An Introduction to Compound Interest and How High Interest Rates Can Cost You Dearly
If you have loans, whether they’re personal loans, mortgage loans, or student loans, you probably know a thing or two about interest rates. Generally speaking, an interest rate is an added fee that you pay for the duration of your loan period for the privilege of having the loan, and it’s how lenders earn money. However, it’s important to understand that there are two kinds of interest rates: simple interest and compound interest. Here’s what you need to know about compound interest and how it might result in you repaying far more than what you borrowed.
Interest Rates: A Brief Overview
Whenever someone extends a loan, the lender takes on a significant amount of risk. First, there is the risk that the borrower may not repay the loan. Second, there is the risk associated with passing up other investment opportunities in order to extend the loan (opportunity cost). The lender must receive some form of compensation for taking on these risks. Whenever you borrow money from a bank or lender, or whenever you allow a bank or lender to borrow money from you in the form of an investment, the lender receives a fee over a specified period of time as compensation. This is, in essence, the basic concept of the interest rate.
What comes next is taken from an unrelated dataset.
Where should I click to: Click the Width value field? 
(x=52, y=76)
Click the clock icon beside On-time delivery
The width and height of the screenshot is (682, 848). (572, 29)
Compound Interest: What It Is and How It Differs From Simple Interest
Simple interest and compound interest are two different types of interest that can accrue on a loan. Both kinds of interest are charged based on the loan’s outstanding balance, and both kinds of interest are expressed as a percent. However, simple interest is always calculated based on the loan principal at the very beginning of the repayment period. If you borrow $1,000 at a 10% simple interest rate that is calculated annually, then after one year you would owe $1,100, after two years you would owe $1,200, and after five years you would owe $1,500.
If the loan features a compound interest rate, though, you end up paying interest on interest. So if you borrow $1,000 at a 10% compound interest rate that is calculated annually, then after one year you would owe $1,100 and after two years you would owe $1,210. This is because that second year you paid 10% interest on a $1,100 loan even though the initial loan was only worth $1,000. After five years, you would owe $1,610.51.
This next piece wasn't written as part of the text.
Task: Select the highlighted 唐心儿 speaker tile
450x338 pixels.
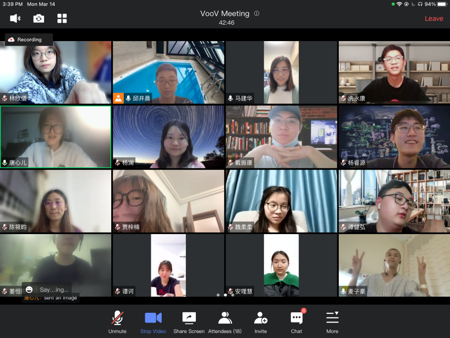Action: tap(56, 137)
A High Compound Interest Rate Can Create a Big Problem
If you have a loan with a compound interest rate, you will ultimately end up paying interest on interest. If that loan features a particularly high interest rate, such as 18%, it’s easy for the loan to grow out of control. For instance, if a $1,000 loan has an 18% compound interest rate that is calculated annually, then after one year you would owe $1,180. After three years you would owe $1,643, and after five years you would owe $2,287. There are several different kinds of compound interest products that have high rates, including payday loans and credit cards. If you don’t repay your lender in short order, the interest can quickly become unmanageable, and even turn into a larger problem than the loan’s principal!
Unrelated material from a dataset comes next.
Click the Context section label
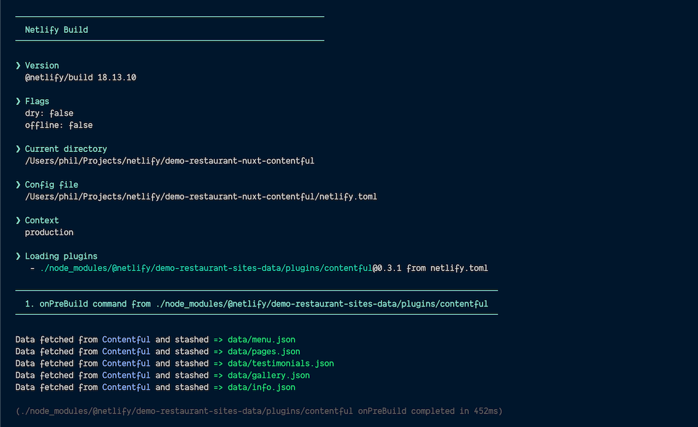Viewport: 698px width, 427px height. coord(42,220)
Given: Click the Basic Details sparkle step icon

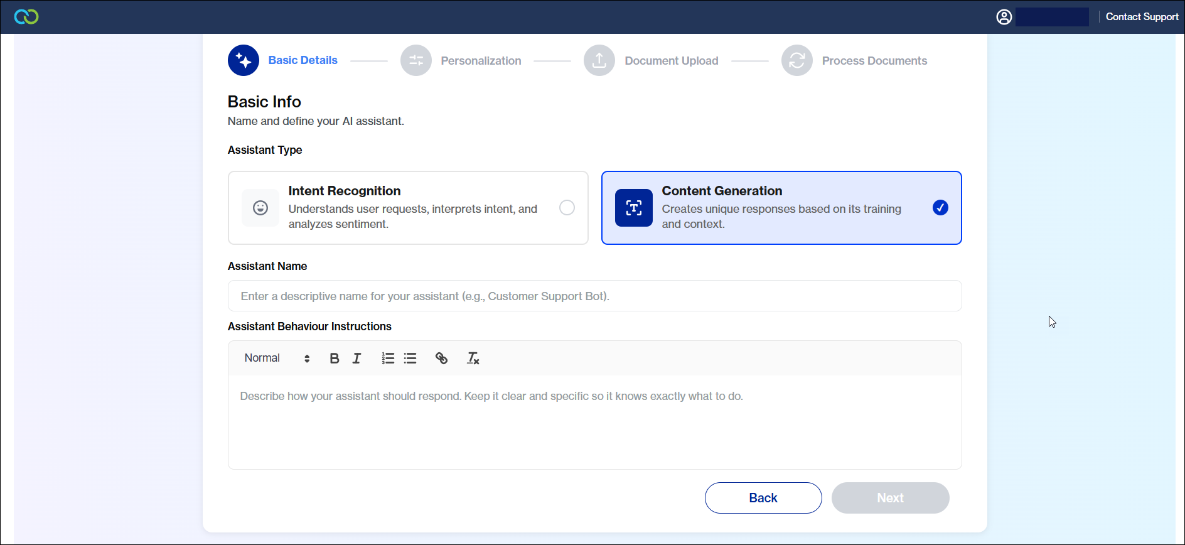Looking at the screenshot, I should [244, 60].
If you’re looking for a loan to help you afford a home or car purchase, or if you just need some spare cash to get through an emergency, there are a variety of different loan options available to you. However, a number of loans today feature high compound interest rates, which can quickly turn your small stopgap loan into a big financial problem. If you can’t avoid getting a compound interest loan, make sure you pay it off quickly, before it has a chance to ruin you.